The response should be a precise copy of every entry.

Saved entries:
* * * * *

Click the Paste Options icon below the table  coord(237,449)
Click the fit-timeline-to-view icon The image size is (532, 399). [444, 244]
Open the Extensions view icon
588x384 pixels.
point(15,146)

* * * * *

▸ **RESULT BELOW**
Click the Paste Options icon below the table  coord(237,449)
Click the fit-timeline-to-view icon The image size is (532, 399). [444, 244]
Open the Extensions view icon
588x384 pixels.
point(15,146)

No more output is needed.